Passage given:
The 1->13 MUX and Transaction Separators

Let’s consider peripheral register access. The CPU reading a register from, for instance, the I2C core involves a Wishbone transaction passing through two crossbar instances: the main crossbar and the shared bus crossbar:

CPU access to I2C, passing through two crossbars

CPU access to I2C, passing through two crossbars.

So in the case of peripheral register access, we’re dealing with the same crossbar issues discussed in the previous section, times two. There are two things we can do to improve the situation:

  1. Replace the shared bus wbxbar instance with a 1->13 MUX, an extended version of the 1->2 MUX we’re already using at the processor ports. This MUX does not introduce any transaction latency.
  2. We can get rid of the channel switching irregularities by inserting Transaction Separators, or wb_stallers. These transaction separators deassert CYC for one clock cycle between transactions so there are no back-to-back transactions. This increases the transaction latency going through the main crossbar with one clock cycle, but it removes the channel switching irregularities.

BoxLambda SoC with two transaction separators and 1->13 MUX

BoxLambda SoC with two transaction separators and 1->13 MUX.

Transaction Separator Signals: wbm_* signals are bus master facing, wbs_* signals are bus slave facing

WB_Staller Transaction Separator signals: wbm_* signals are bus master facing, wbs_* signals are bus slave facing.

The above waveform shows instruction fetch transactions from DMEM. These transactions go through the crossbar. The waveform shows that it takes 1 clock cycle to go through the wb_staller (CYC deasserting for 1 clock cycle) and 5 clock cycles (STB->ACK) to go through the crossbar. Based on this data, I expect that a peripheral register read operation will take 6 clock cycles.

The Single Instruction Prefetcher

With the 1->13 MUX and Transaction Separators in place, let’s look at the behavior of the IF Prefetcher and ID stage continuously reading an I2C register in a loop. This is the disassembly of the loop:

     3ac:       00042283                lw      t0,0(s0)
     3b0:       fff78793                addi    a5,a5,-1
     3b4:       fe079ce3                bnez    a5,3ac <lw_register_loop+0x28>

And this is the waveform:

CPU with default FIFO-based Prefetcher reading an I2C register in a loop

CPU with default FIFO-based Prefetcher reading an I2C register in a loop.

It looks like we’re not there yet. In this loop, the addi (add immediate) instruction only takes one clock cycle. In the word copy loop earlier, the addi instruction takes 2 clock cycles. A bit of investigation shows that this irregularity comes from the Instruction Prefetcher. The Instruction Prefetcher contains a small FIFO that caches prefetched instructions. This creates a bit of elasticity. Generally, that’s a good thing, but not if you want predictable instruction cycle counts.

Aim 1: Starting with the record line containing "coordinates (299, 91)." and going on through the last line of the records, rewrite those lines with "dark gray" changed to "charcoal" and everything else left as it is.
The passage and the records are unrelated material.

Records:
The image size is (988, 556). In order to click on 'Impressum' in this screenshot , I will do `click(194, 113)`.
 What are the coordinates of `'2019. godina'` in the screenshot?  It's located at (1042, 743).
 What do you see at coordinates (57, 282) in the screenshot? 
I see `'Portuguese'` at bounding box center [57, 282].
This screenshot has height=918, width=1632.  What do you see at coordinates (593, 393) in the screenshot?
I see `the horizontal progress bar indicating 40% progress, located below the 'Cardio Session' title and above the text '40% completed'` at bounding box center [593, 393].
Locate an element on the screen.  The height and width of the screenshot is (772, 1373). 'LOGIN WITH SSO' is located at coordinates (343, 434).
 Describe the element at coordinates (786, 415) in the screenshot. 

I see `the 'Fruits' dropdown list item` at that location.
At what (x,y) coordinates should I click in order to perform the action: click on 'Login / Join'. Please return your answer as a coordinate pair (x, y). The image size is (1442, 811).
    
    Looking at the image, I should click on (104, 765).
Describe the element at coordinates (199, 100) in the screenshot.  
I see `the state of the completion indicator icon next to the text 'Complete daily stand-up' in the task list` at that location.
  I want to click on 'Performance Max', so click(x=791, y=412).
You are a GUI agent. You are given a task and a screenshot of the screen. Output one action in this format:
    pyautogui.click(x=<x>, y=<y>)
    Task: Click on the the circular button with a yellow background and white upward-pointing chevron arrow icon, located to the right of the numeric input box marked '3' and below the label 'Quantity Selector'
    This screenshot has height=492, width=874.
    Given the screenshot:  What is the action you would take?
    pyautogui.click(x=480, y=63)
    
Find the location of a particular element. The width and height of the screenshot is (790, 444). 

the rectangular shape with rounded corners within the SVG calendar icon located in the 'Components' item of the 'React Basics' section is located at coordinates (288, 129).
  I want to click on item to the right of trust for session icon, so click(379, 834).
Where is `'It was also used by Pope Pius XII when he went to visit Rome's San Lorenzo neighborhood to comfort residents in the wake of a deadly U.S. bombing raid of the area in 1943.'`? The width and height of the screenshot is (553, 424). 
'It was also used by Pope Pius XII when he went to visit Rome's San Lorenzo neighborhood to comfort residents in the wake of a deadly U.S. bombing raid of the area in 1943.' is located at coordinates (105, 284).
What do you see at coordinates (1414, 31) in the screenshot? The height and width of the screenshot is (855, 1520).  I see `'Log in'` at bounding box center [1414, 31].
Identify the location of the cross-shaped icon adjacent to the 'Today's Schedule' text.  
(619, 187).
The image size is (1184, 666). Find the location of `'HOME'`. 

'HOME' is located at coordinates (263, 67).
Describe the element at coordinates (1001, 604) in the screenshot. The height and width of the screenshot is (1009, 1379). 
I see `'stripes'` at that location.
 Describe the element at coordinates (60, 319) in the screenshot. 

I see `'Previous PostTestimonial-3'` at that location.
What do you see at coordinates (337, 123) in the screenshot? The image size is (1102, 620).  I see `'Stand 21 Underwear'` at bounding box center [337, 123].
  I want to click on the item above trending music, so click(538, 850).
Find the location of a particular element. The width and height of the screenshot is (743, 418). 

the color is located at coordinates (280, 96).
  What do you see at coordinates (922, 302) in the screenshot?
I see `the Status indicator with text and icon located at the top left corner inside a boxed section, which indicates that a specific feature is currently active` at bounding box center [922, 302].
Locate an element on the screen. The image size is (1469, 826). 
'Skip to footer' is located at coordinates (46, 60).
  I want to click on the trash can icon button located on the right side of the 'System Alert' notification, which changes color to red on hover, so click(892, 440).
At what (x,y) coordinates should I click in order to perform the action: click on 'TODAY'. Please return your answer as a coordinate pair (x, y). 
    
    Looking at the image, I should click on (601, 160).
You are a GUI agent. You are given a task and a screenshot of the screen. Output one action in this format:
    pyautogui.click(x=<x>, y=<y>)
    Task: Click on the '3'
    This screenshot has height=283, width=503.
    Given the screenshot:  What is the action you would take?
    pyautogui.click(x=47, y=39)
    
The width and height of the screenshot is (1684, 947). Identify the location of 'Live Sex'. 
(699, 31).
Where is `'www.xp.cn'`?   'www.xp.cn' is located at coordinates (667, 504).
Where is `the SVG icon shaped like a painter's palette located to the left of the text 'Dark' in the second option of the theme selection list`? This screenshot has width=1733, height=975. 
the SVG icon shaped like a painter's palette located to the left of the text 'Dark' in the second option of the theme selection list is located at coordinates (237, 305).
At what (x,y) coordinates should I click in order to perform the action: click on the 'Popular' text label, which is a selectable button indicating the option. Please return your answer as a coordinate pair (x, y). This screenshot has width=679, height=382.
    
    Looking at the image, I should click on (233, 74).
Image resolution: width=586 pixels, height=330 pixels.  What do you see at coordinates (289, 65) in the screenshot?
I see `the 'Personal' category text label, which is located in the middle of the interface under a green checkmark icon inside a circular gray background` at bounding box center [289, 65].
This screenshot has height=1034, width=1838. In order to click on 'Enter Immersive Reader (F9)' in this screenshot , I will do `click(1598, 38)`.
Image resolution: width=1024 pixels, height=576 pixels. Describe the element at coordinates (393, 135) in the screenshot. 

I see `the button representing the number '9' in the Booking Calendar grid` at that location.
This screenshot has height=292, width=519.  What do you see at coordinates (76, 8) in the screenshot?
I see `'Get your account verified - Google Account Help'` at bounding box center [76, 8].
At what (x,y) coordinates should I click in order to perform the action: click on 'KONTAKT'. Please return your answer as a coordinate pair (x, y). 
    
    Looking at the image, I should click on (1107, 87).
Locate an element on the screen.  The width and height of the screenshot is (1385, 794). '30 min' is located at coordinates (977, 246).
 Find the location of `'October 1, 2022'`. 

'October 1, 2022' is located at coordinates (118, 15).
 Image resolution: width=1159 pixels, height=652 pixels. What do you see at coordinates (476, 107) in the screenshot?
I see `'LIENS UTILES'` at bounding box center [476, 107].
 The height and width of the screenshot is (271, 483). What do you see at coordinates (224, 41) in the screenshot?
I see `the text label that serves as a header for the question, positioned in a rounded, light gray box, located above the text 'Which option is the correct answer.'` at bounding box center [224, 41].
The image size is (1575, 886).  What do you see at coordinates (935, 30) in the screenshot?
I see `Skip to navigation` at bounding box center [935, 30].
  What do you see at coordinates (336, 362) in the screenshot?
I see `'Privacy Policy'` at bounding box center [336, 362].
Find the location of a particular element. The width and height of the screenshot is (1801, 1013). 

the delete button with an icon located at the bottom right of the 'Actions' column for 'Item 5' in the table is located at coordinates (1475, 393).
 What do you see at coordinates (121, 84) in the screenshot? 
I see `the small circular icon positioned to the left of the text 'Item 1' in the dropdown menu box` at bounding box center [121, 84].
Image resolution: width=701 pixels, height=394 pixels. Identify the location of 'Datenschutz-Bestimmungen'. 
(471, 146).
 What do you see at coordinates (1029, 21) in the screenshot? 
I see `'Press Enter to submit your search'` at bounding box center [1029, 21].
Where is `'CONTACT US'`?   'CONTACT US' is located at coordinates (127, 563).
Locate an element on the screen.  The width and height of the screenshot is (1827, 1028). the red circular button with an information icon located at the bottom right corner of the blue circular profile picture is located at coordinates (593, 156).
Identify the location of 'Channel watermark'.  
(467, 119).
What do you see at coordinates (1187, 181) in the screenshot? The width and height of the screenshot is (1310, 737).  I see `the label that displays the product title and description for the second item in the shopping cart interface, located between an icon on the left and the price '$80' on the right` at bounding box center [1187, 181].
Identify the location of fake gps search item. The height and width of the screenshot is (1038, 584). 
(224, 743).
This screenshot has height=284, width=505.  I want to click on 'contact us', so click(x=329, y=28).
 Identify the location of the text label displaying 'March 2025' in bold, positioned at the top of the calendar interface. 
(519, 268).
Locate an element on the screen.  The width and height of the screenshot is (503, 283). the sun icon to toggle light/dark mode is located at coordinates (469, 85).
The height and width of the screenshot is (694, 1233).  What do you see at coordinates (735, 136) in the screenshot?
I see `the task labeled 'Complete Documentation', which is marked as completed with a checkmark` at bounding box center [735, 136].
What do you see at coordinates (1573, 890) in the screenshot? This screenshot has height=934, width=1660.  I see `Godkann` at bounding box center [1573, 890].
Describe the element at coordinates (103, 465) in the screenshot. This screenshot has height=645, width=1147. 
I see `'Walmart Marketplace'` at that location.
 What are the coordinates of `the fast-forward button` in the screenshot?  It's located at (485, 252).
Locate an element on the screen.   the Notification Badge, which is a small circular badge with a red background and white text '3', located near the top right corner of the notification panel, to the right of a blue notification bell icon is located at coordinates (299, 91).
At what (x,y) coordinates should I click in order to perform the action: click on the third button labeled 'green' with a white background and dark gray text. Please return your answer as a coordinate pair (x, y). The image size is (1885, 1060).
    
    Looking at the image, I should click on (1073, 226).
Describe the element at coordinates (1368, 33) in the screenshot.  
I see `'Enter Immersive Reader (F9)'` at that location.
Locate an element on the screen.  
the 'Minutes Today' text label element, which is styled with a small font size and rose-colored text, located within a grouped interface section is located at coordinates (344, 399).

Aim 2: Write out the passage on the crossbar and prefetcher, starting with "With the 1->13" and going on through "Prefetcher reading an I2C register in a loop.".

Expected answer 1:
Locate an element on the screen.   the Notification Badge, which is a small circular badge with a red background and white text '3', located near the top right corner of the notification panel, to the right of a blue notification bell icon is located at coordinates (299, 91).
At what (x,y) coordinates should I click in order to perform the action: click on the third button labeled 'green' with a white background and charcoal text. Please return your answer as a coordinate pair (x, y). The image size is (1885, 1060).
    
    Looking at the image, I should click on (1073, 226).
Describe the element at coordinates (1368, 33) in the screenshot.  
I see `'Enter Immersive Reader (F9)'` at that location.
Locate an element on the screen.  
the 'Minutes Today' text label element, which is styled with a small font size and rose-colored text, located within a grouped interface section is located at coordinates (344, 399).

Expected answer 2:
With the 1->13 MUX and Transaction Separators in place, let’s look at the behavior of the IF Prefetcher and ID stage continuously reading an I2C register in a loop. This is the disassembly of the loop:

     3ac:       00042283                lw      t0,0(s0)
     3b0:       fff78793                addi    a5,a5,-1
     3b4:       fe079ce3                bnez    a5,3ac <lw_register_loop+0x28>

And this is the waveform:

CPU with default FIFO-based Prefetcher reading an I2C register in a loop

CPU with default FIFO-based Prefetcher reading an I2C register in a loop.